Your instructions: The output should be limited to the line holding "[Open chat] (345, 1910)" and the lines after it through the end of the entries, each restated exactly.

Input data:
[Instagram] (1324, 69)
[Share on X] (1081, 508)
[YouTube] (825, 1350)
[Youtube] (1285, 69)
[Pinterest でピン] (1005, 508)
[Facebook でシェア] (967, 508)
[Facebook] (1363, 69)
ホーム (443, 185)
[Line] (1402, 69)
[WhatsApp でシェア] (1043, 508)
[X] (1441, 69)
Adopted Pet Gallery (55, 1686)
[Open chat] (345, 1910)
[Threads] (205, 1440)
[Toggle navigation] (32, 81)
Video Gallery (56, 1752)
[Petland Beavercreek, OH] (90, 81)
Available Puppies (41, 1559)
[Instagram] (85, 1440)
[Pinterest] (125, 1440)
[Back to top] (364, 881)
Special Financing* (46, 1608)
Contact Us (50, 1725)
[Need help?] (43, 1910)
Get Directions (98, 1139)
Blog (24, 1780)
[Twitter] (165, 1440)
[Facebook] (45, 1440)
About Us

Answer for the task:
[Open chat] (345, 1910)
[Threads] (205, 1440)
[Toggle navigation] (32, 81)
Video Gallery (56, 1752)
[Petland Beavercreek, OH] (90, 81)
Available Puppies (41, 1559)
[Instagram] (85, 1440)
[Pinterest] (125, 1440)
[Back to top] (364, 881)
Special Financing* (46, 1608)
Contact Us (50, 1725)
[Need help?] (43, 1910)
Get Directions (98, 1139)
Blog (24, 1780)
[Twitter] (165, 1440)
[Facebook] (45, 1440)
About Us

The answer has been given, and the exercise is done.